TEXT PASSAGE:
Managing Acute Respiratory Distress Syndrome (ARDS) in COVID-19.
So, we're now going to carry on with our talk on Acute Respiratory Distress Syndrome (ARDS). And we're going to look at the long-term outcomes of those patients that survive.
So, here is a table of...
So, we're now going to carry on with our talk on Acute Respiratory Distress Syndrome (ARDS). And we're going to look at the long-term outcomes of those patients that survive.
So, here is a table of the pulmonary function tests of those survivors 3, 6, and 12 months after discharge. And you can see they're not quite normal. But the one I'd like you to focus on is the DLCO. That's the diffusing capacity for carbon monoxide, which best correlates with your lungs' ability to transfer oxygen. And you could see, at 12 months, it's still far from normal in fact. But, most importantly, is what can you actually do? And if you see the test that we normally use, it' is called a six minute walk test, and that tells you really how much functional recovery you've made. And at 12 months you can see you're still quite a ways from normal, about 60% of normal.

STUDY QUESTIONS:
(1) According to the ARDS talk, why does the DLCO deserve particular attention among the pulmonary function tests of survivors?
(2) Set down the ARDS talk word for word, from "So, here is a table of the" to "60% of normal.".

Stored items
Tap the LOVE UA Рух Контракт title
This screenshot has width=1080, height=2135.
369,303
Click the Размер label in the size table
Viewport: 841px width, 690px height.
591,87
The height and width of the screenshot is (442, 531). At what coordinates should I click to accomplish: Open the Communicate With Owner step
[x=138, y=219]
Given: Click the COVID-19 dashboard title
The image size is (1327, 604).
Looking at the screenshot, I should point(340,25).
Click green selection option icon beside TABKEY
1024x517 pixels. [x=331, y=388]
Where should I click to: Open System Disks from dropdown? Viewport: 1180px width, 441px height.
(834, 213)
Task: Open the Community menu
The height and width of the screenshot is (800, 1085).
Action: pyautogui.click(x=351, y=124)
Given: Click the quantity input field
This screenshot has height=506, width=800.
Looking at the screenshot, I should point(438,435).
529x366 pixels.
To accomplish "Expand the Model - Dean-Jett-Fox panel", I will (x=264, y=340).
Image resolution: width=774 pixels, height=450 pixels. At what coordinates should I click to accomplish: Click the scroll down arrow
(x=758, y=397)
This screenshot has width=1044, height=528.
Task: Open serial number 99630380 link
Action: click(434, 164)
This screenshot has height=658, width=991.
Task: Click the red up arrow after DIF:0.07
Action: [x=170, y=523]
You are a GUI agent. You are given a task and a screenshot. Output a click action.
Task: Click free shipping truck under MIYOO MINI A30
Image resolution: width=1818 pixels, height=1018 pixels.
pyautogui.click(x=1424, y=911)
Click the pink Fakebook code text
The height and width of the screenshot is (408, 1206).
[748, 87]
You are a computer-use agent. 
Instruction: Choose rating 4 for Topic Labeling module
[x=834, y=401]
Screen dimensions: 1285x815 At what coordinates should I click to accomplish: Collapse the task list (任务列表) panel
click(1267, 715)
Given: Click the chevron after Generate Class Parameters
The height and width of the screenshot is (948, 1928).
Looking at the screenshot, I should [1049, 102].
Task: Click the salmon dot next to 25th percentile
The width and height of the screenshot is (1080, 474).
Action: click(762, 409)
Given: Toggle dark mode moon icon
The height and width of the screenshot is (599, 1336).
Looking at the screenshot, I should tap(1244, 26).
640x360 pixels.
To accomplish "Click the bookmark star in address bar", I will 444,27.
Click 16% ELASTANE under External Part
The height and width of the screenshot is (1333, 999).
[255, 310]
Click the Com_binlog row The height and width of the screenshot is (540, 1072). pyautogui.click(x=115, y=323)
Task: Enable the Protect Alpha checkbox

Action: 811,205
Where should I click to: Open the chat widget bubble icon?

ANSWERS FOR THIS EXERCISE:
(1) The DLCO, the diffusing capacity for carbon monoxide, deserves attention because it best correlates with the lungs' ability to transfer oxygen.

(2)
So, here is a table of the pulmonary function tests of those survivors 3, 6, and 12 months after discharge. And you can see they're not quite normal. But the one I'd like you to focus on is the DLCO. That's the diffusing capacity for carbon monoxide, which best correlates with your lungs' ability to transfer oxygen. And you could see, at 12 months, it's still far from normal in fact. But, most importantly, is what can you actually do? And if you see the test that we normally use, it' is called a six minute walk test, and that tells you really how much functional recovery you've made. And at 12 months you can see you're still quite a ways from normal, about 60% of normal.